Individual investors can benefit from investing in stocks as it allows them to potentially grow their wealth over the long term and keep up with inflation. Stocks can provide both capital appreciation and dividend income. Additionally, having a mix of different stocks can help reduce risk and provide exposure to different parts of the economy.
However, selecting profitable stocks can be challenging for many investors owing to several factors. These include the overwhelming volume of information to analyze, the intricate nature of the stock market, and the unpredictability of stock prices.
Besides, a lack of expertise, emotional biases, and limited knowledge of financial analysis can further compound the difficulty in making informed investment decisions.
Investing in the stock market can be approached in different ways; some investors prefer to have their money managed by experts while others choose to take a more active role.
If you belong to the latter group and want to make informed stock investment decisions, there are steps you can follow to conduct thorough investment research and manage your investments like a pro. Let’s get started.

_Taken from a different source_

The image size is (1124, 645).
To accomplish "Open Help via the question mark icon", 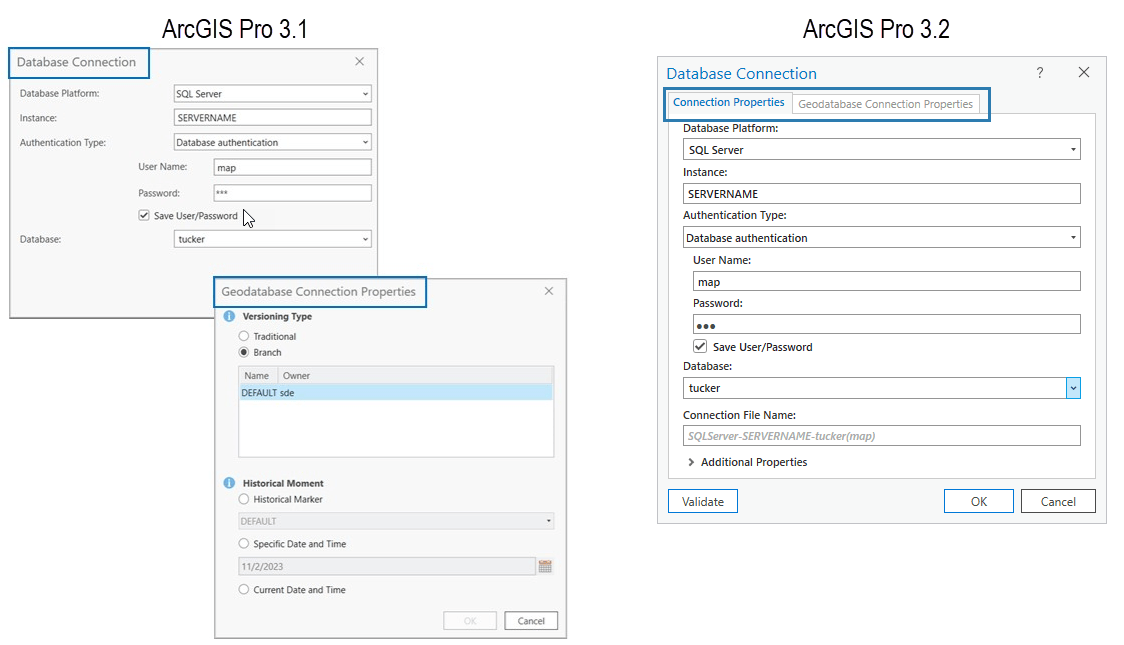I will pyautogui.click(x=1039, y=72).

Step-by-Step Guide for Stock Research
1. Determine Your Budget and Risk Tolerance
Before researching stocks, it’s crucial to establish both your budget and risk tolerance. While there are different types of stocks, there is no limit to how much you can invest. To balance risk and returns, determine your comfort level for risk-taking and your return expectations.

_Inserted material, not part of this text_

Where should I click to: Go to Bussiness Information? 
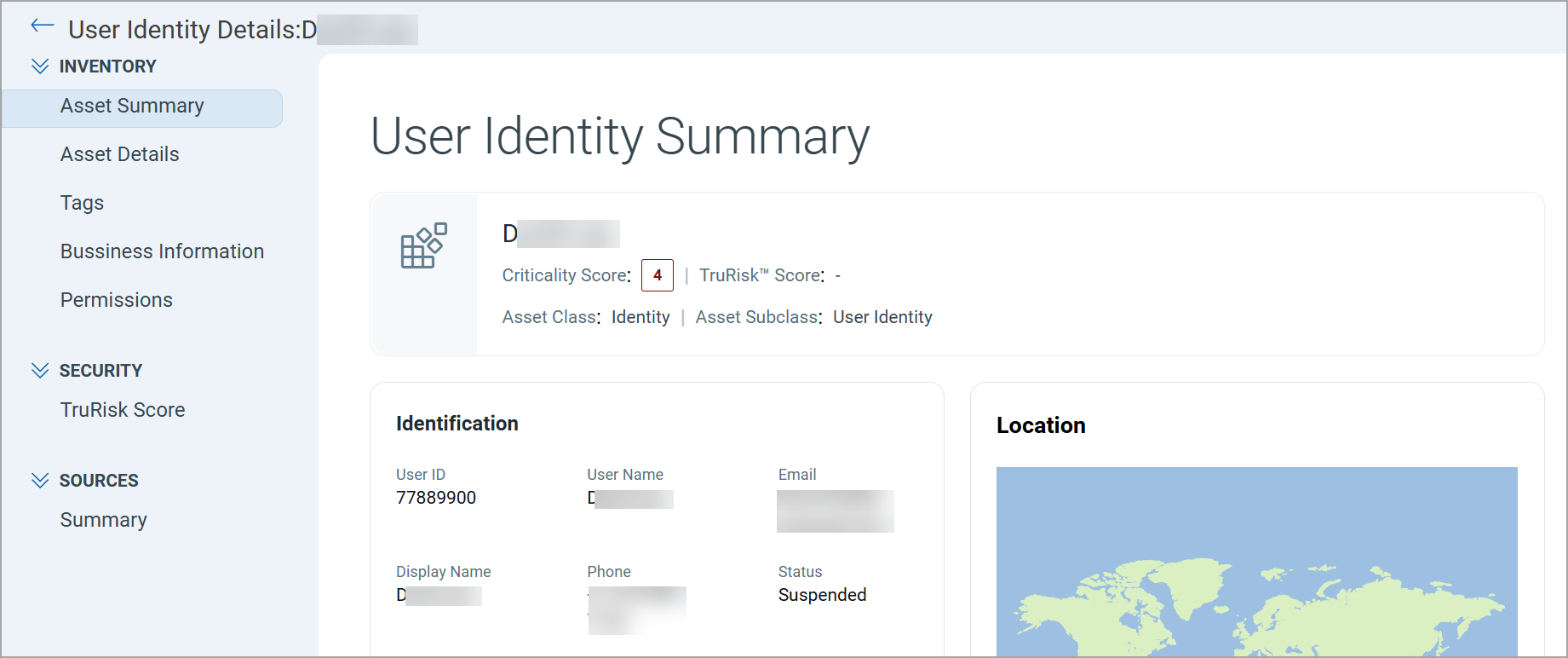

Your budget plays a role in this decision, as smaller investments may require more significant risks to see desired returns. This is typical for those starting their careers, who have less to invest but more time to take risks. Knowing your position on this spectrum is crucial to developing an investment strategy.

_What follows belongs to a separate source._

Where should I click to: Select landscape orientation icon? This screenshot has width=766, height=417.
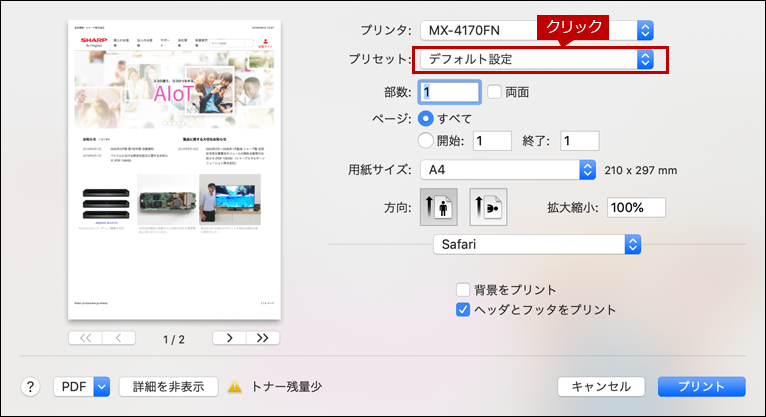[488, 207]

2. Familiarize Yourself with Key Investment Metrics
To comprehend a company’s financial statements, it’s crucial for every investor to be well-versed in essential and straightforward investment metrics. These metrics include:
a. Earnings and earnings per share (EPS): Earnings per share is calculated by dividing a company’s earnings by the number of shares available for trading. This metric provides a per-share basis of a company’s profitability, making it easier to compare with other companies. While earnings per share is a useful metric, it has limitations and doesn’t provide information about how efficiently a company utilizes its capital.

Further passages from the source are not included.